7.1.14

Palavras, coisas e mudanças

«A coisa nenhuma deveria ser dado um nome, pois há perigo de que esse nome a transforme", disse Virginia Wolf nos inícios do século XX. Como estamos a estrear um ano novinho em folha, como as palavras são uma das matérias-primas das crónicas, como há um orçamento novo e um plano de atividades novo de um executivo novo numa Cidade antiga que é Évora, resolvi juntar este alerta de Virginia Wolf, e rebuscado exagero literário, a uma prática que descobri, não sem algum tempo de reflexão, no novo governo da Cidade.

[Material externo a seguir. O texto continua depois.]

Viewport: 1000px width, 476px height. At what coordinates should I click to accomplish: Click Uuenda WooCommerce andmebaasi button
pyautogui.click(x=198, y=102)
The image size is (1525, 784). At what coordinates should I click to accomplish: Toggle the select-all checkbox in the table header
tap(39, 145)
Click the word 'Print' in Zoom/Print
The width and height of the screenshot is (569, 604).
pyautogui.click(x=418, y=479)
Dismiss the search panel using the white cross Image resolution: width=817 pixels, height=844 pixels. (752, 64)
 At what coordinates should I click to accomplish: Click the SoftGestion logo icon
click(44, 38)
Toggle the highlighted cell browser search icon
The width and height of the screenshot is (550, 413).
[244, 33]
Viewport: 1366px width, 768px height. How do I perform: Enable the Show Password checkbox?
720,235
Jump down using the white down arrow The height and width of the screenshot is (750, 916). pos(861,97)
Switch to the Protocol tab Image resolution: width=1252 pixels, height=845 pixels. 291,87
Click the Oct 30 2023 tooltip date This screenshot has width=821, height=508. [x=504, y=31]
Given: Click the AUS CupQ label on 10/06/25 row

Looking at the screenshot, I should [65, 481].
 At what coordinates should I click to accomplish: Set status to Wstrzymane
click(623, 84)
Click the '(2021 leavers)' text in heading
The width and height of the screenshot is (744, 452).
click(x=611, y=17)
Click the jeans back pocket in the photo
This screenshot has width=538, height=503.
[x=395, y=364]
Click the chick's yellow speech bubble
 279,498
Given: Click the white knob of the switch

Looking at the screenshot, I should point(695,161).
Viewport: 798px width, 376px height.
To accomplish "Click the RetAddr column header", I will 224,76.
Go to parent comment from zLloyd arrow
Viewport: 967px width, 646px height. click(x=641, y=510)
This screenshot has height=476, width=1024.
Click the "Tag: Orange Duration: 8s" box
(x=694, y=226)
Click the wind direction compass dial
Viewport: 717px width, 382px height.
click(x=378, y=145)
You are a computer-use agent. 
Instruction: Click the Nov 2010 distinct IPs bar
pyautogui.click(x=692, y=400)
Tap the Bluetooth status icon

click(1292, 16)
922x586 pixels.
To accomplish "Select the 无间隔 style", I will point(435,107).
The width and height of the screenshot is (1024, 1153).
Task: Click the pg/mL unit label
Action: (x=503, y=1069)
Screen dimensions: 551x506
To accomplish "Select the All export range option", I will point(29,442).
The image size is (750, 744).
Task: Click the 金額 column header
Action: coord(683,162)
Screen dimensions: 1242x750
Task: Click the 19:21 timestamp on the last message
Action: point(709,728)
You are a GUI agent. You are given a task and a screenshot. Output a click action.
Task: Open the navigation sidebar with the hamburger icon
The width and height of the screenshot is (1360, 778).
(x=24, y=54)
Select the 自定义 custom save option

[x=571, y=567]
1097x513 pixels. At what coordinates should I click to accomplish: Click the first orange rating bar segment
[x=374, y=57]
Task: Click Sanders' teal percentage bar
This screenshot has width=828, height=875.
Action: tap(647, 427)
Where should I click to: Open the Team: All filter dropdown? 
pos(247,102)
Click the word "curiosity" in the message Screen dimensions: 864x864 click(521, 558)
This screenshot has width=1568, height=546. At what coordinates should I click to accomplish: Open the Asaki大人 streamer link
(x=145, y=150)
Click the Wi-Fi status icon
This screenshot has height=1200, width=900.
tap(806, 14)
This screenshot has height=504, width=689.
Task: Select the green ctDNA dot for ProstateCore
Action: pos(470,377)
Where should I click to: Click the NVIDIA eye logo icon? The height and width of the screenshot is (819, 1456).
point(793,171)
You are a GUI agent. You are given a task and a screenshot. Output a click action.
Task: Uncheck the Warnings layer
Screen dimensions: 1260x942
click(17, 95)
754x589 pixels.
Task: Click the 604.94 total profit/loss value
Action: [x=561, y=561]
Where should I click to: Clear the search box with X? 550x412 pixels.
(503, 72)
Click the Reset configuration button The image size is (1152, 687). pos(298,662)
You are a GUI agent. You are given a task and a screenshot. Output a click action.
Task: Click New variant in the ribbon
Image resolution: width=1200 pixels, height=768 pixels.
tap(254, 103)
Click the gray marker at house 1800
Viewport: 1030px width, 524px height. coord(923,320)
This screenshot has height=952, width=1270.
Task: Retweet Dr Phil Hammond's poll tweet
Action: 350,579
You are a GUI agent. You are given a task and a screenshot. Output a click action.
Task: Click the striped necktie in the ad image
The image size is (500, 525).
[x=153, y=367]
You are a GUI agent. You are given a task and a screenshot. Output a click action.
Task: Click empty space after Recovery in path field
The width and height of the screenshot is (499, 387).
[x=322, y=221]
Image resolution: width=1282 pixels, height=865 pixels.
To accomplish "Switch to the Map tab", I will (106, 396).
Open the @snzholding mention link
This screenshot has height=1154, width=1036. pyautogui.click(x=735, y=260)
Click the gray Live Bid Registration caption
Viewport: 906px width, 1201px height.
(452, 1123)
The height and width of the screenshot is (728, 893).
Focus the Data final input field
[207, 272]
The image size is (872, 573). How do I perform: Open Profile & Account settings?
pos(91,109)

O orçamento já está aprovado e, em princípio, porá a trabalhar como se propuseram a fazê-lo e os eborenses, vá, a maioria dos eborenses que quis votar, escolheu, os elementos do novo executivo municipal, que é como quem diz presidente e vereadores. Nestes dois primeiros meses não era previsível que muito se fizesse, ainda que afanosamente se tenham divulgado inúmeras iniciativas que, a maioria órfã de quem as gerou, foram perfilhadas por quem se deverá encarregar do seu destino. É normal, já que ao fim de 12 anos, haverá programas e projetos que não poderão ter ultrapassado a fase de adolescência, o que já não aconteceria se tivessem uma consolidação de 20 e tal anos. Mas adiante. O que me traz hoje aqui é o aspeto inovador do plano de atividades que se propõe começar agora e cumprir até 2017, em princípio.
E inovador em quê, perguntar-me-ão desconfiados, com este aparente elogio vindo de vereadora da oposição. Pois bem, o plano de atividades é inovador no uso de palavras. Dar-vos-ei um exemplo só, para já e para não vos maçar mais, e porque outros poderão voltar às crónicas, uma vez que visitarei o documento várias vezes. Além de que, julgo eu que poderão consultar os outros, nos meios de comunicação municipal, e avaliá-los em relação direta. O exemplo é de como, de repente, o plano de atividades e o orçamento passaram a referir-se expressamente à Câmara Municipal de Évora como Município de Évora. Com a insistência quase que parecia que estávamos a ver as palavras a negrito, com direito a abreviatura nova e tudo e que se pode ler MÉvr. Assim mesmo. E admito que levei algum tempo a perceber o porquê desta nova forma de se referirem, e presumo que desejarem que nos refiramos, à Câmara.
A CME passar a MÉvr, porquê? Eu que até acho graça, e uso com afeto, a corruptela popular de “cambra”, fiquei mesmo a matutar no assunto. Depois de algumas voltas aos últimos quatro anos, relembrando as intervenções de ex-membros da oposição agora governantes ou a eles chegados, em diferentes lugares, percebi finalmente uma possível razão. É que ao fim de 12 anos a tentarem, persistentemente, denegrir a imagem da Câmara Municipal de Évora, até quando esta era pública, nacional e internacionalmente reconhecida, a Câmara e não apenas a Cidade, teriam agora de se querer livrar dessa mancha que eles próprios derramaram e rebatizar então a “coisa” com novo nome de Município de Évora ou, na sua versão “diminutivo-nickname”, MÉvr. Pronto, aparentemente deslindada esta curiosidade, outras haverá que trarão assunto com elas.